Yeah. And that’s when the learning starts. I think that’s the other thing that the degree gives itself is the ability to question yourself. That problem solving and reflection. Yeah. Yeah. And I think that’s possibly the biggest takeaway, isn’t it? From the degree to be able, you’ve got the foundations and you know what to do with information you find, but it’s ever changing.
So you can’t know it all anyway. Even if you left uni until the day, knew all the evidence, the next day you wouldn’t. So it is ever changing and ever changing. And I suppose that’s the bit that keeps me going. ’cause I do love to see what keeps evolving. That’s quite interesting because a lot of stuff goes outta fashion and then when you’ve been around, it come, comes back into fashion if you like and thoughts and concepts come in and out, which is interesting.
Always interesting to me that, oh, okay, I’m, that, that’s some, yeah. Back to eyes or back to acupuncture or whatever it is. But I suppose that comes down to the fact that. There’s no right or wrong, that, there tends to be a good reason behind most of the stuff that we’ve done, especially if it’s appearing time and time again.

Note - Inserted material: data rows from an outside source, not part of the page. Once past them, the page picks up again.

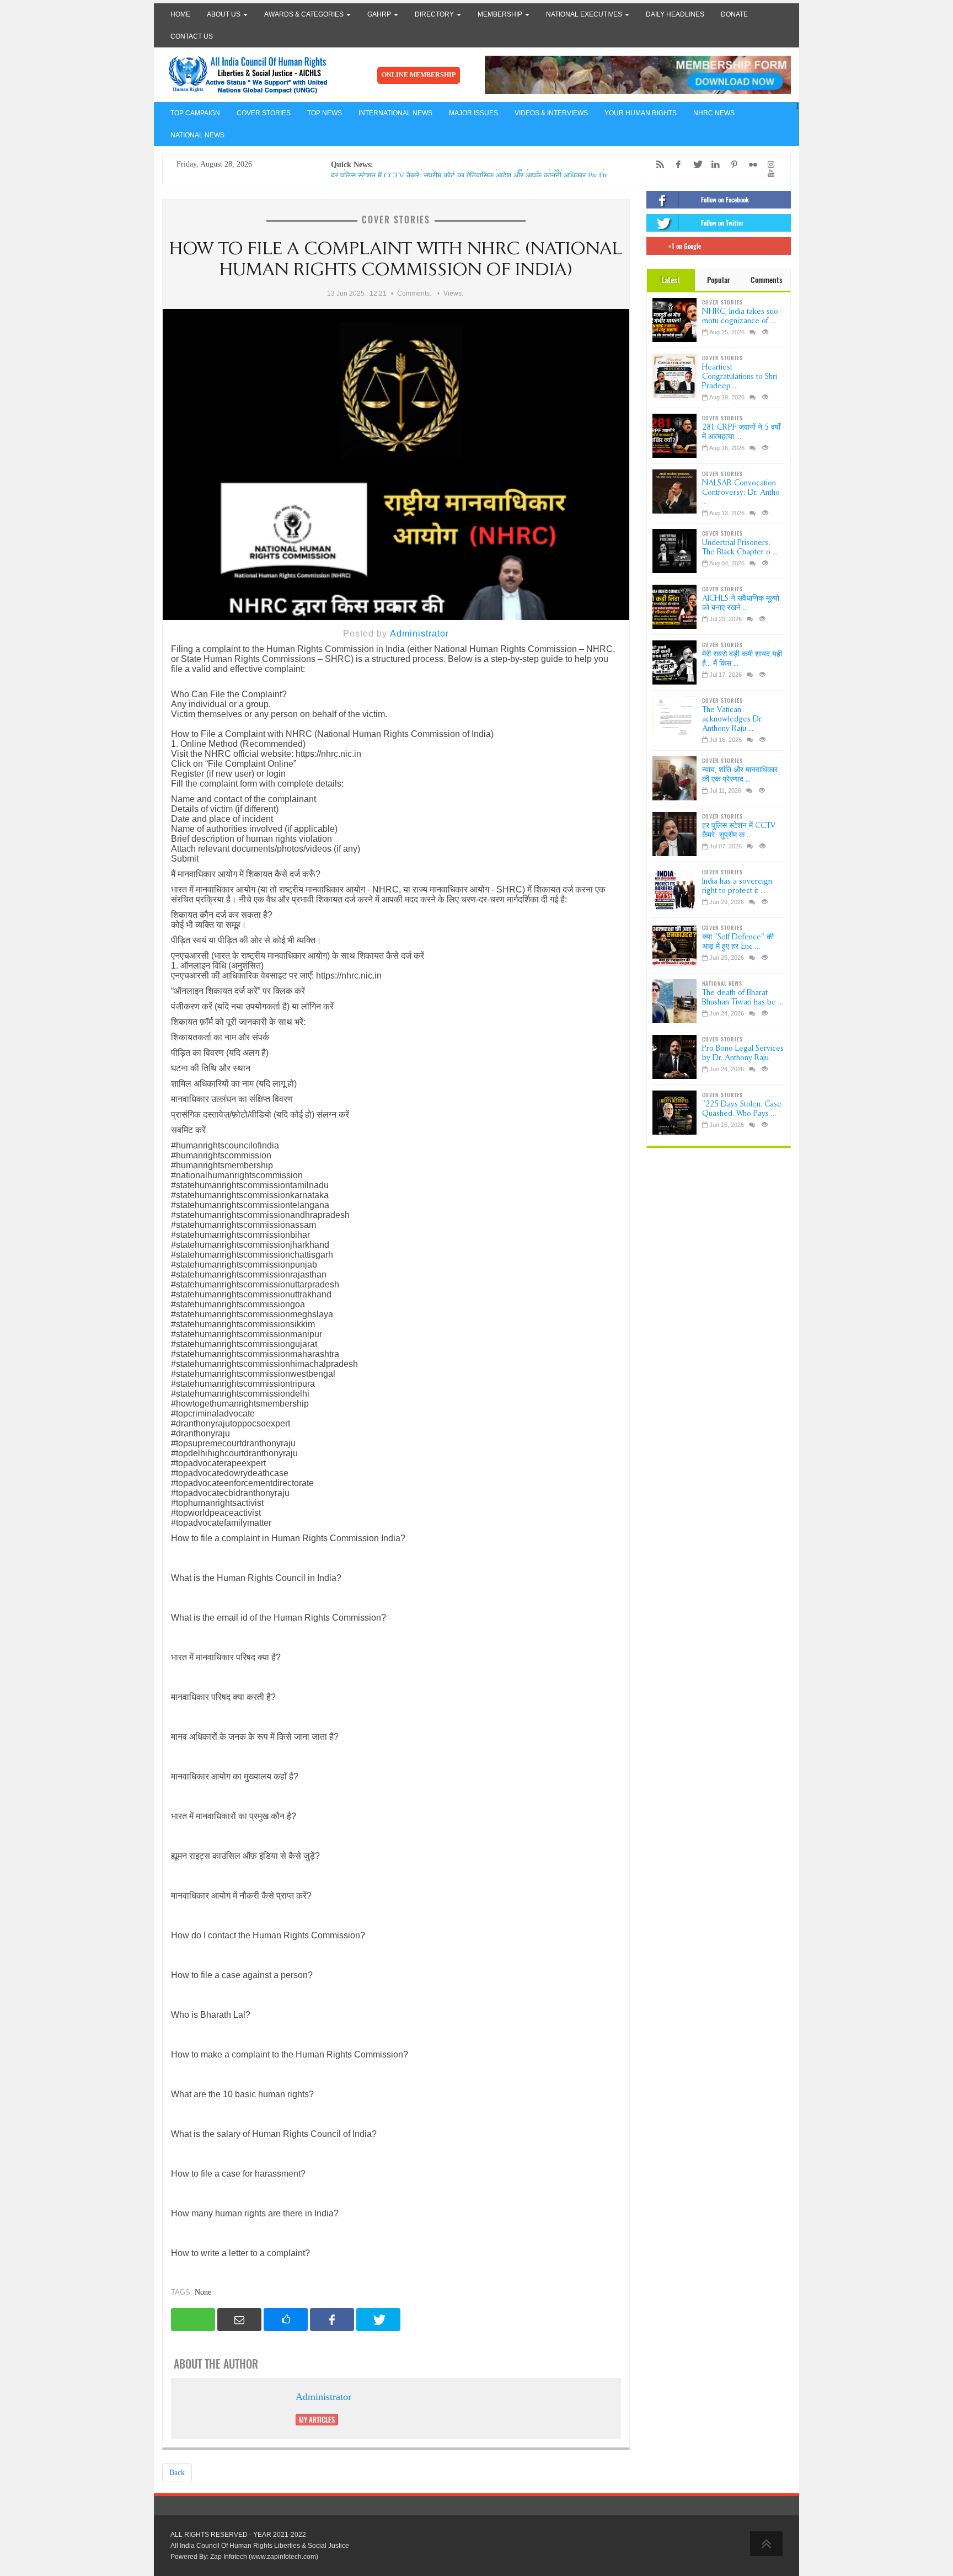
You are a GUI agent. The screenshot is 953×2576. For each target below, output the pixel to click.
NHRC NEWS (714, 113)
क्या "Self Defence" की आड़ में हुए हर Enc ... (738, 941)
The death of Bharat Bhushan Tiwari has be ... (742, 997)
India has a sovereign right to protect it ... (737, 886)
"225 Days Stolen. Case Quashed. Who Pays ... (741, 1108)
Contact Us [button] (191, 36)
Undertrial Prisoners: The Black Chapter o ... (740, 547)
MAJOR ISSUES (473, 113)
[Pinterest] (731, 165)
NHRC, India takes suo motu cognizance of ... (740, 316)
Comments (767, 280)
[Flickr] (750, 165)
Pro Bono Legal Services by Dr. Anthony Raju (743, 1053)
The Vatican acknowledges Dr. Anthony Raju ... (732, 719)
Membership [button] (501, 14)
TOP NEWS (324, 113)
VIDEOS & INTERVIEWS (551, 113)
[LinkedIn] (713, 165)
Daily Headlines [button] (675, 14)
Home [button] (180, 14)
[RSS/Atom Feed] (657, 165)
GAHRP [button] (380, 14)
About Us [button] (224, 14)
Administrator (419, 633)
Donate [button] (734, 14)
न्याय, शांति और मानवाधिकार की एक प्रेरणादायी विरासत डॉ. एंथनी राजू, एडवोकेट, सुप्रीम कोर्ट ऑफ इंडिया (474, 173)
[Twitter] (694, 165)
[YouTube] (768, 173)
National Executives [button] (585, 14)
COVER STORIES (264, 113)
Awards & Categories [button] (304, 14)
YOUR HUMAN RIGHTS (640, 113)
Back (177, 2472)
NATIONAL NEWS (197, 135)
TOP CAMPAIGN (195, 113)
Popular (718, 280)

Like Sophie says, you can’t remember everything all the time, but actually these things do come round. So there’s been lots of things up there that we’ve picked up that actually brought back and brought back, brought together, but actually being able to develop new learnings as well.
We were looking boring sideline, but the outcome measures the other day in the team meeting. Outcome measures of how we can work out if you are getting better or not, like a tracking process. And I found 2021 and John goes, I’ve got one here from 2001. It’s the same thing, worded differently, so it shows again, I’ve got a shiny new paper.
Say, look, this is what I found and John’s gone. I’ve had this for years. So even if it seems new, we’re still using the same foundational principles. Absolutely. So there’s a brief introduction to our first podcast. It’s the new physio old school. Hopefully that has been of interest to you and we happy to see you again.